MSZ Siergiej Ławrow powiedział tak:

Kiedy NATO-wcy byli szczerzy - gdy porozumiewali się z nami o rozwoju partnerstwa, czy gdy w tajemnicy rozstrzygali między sobą nieco inne sprawy? Pytania te zadaliśmy, oczekujemy od nich odpowiedzi - oznajmił. Myślę, że mamy do tego prawo,

ambasador Rosji przy NATO, Dmitrij Rogozin, zaś tak:

Uważam, że zachodni dyplomaci, którzy uzgodnili i przyjęli taki plan powinni się wstydzić, Jak można nazywać Rosję strategicznym partnerem i jednocześnie przyjmować plany obrony przed nią?Jak w ogóle można się bronić przed strategicznym partnerem?

No właśnie - jak można w ogóle się bronić przed Rosją? Rosja, ze swoimi 1550 głowicami jądrowymi, milionem żołnierzy, taktyczną jądrową bronią rakietową w Europie, setkami samolotów bojowych i tysiącami czołgów nie rozumie, jak NATO w ogóle może konstruować plany obrony krajów Europy Środkowej.  Dlatego Rosja zażądała skasowania jakichkolwiek natowskich planów obronnych Polski, Litwy, Łotwy, Estonii. Chęć skonstruowania, bardzo umiarkowanych, planów obronnych państw Europy Środkowej musi być wymierzona przeciw Rosji i jest przez zbrojącą się na potęgę Rosję - traktowana jako agresja.

   Jeszcze raz: chęć zapewnienia sobie bezpieczeństwa wojskowego przez Polskę, Litwę, Łotwę, czy Estonię, to dla Rosji agresja.

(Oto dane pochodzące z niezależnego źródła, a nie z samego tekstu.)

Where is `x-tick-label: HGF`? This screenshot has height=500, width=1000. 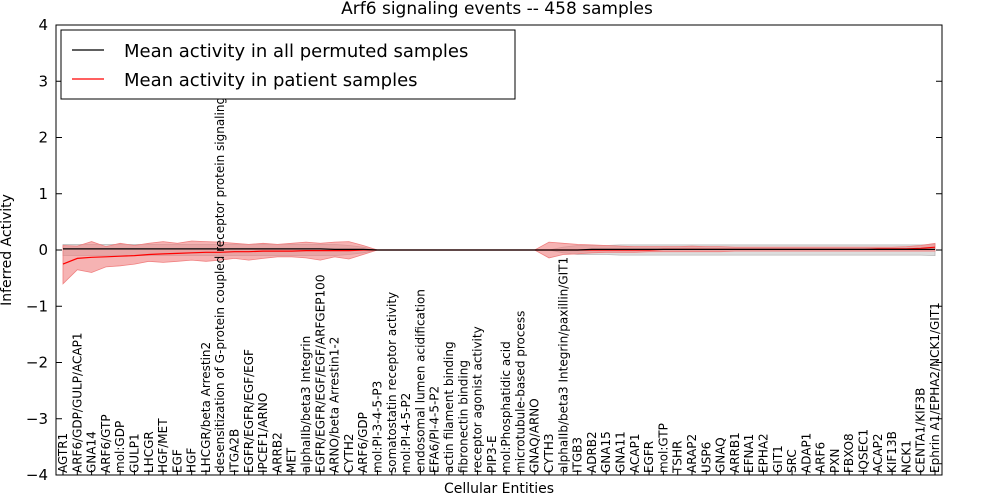 x-tick-label: HGF is located at coordinates (192, 460).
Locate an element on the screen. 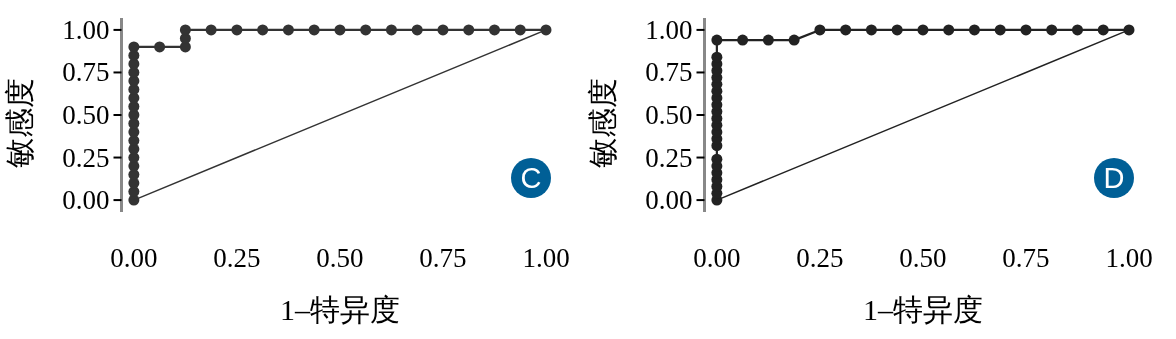 This screenshot has width=1176, height=339. annotation: C is located at coordinates (531, 178).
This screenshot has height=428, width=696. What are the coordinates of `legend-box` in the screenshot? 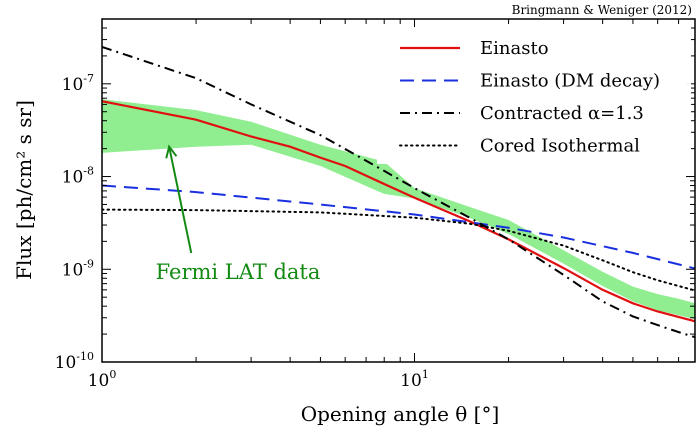 It's located at (534, 96).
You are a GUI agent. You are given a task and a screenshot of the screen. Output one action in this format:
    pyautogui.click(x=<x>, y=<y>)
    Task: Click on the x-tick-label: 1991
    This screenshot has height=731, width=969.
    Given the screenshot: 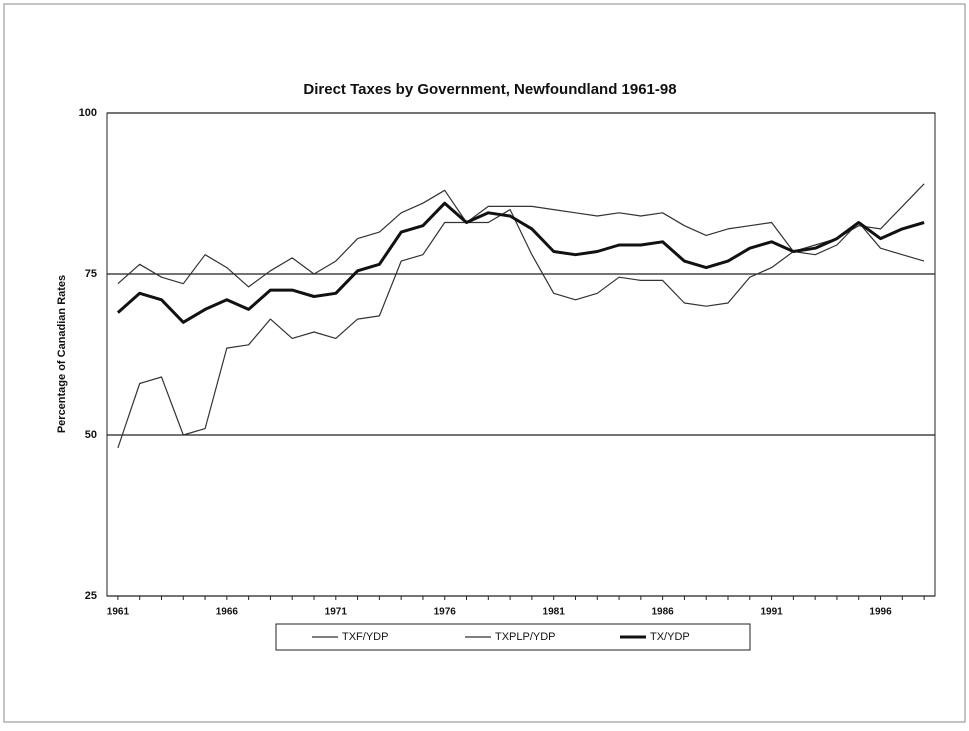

   Otwarta hipokryzja i arogancja rosyjskiego stanowiska jest doskonale widoczna, zwłaszcza, jeśli wspomnieć wielkie rosyjsko-białoruskie wojskowe manewry "Zapad" sprzed roku, których celem było przećwiczenie odparcia natowskiej agresji.

   NATO powinno się wstydzić. Bronić się przed Rosją jest niegrzecznie i niemądrze, a dążenie krajów Europy Środkowej do uzyskania konkretnych gwarancji wojskowych to akt agresji i rusofobii. Prezydent Obama wydaje się dążyć do resetu relacji z Rosją za wszelką cenę, polski premier, Donald Tusk, na szczycie NATO w Warszawie, wygłaszał peany na temat korzyści  z budowy wspólnego dachu bezpieczeństwa z Rosją. W tej sytuacji, w istocie, nie pozostaja NATO i Polsce nic innego, niż grzecznie się rozbroić i oddać pod kryszę niedźwiedzia. Bo jak się zbudzi, to nas zje. A natowskie dywizje tylko go mogą podrażnić.

   Kilka lat temu, NATO i Unia Europejska - jawiły się jako silne stowarzyszenia wolnych państw. Pilnie strzegące zasady pełniej suwerenności i "nic o nas bez nas". Jesteśmy właśnie świadkami tego, jak jedna i druga zasada chwieją się w posadach. A polskie władze jeszcze pomagają te zasady rozchwiać. Czy NATO się ugnie, czy polskie władze zgodzą się na Polskę, pełniącą rolę bezbronnego bufora między Niemcami a Rosją, czy, w zamian za aprobatę możnych, grzecznie wejdą w rolę zarządców kondominium?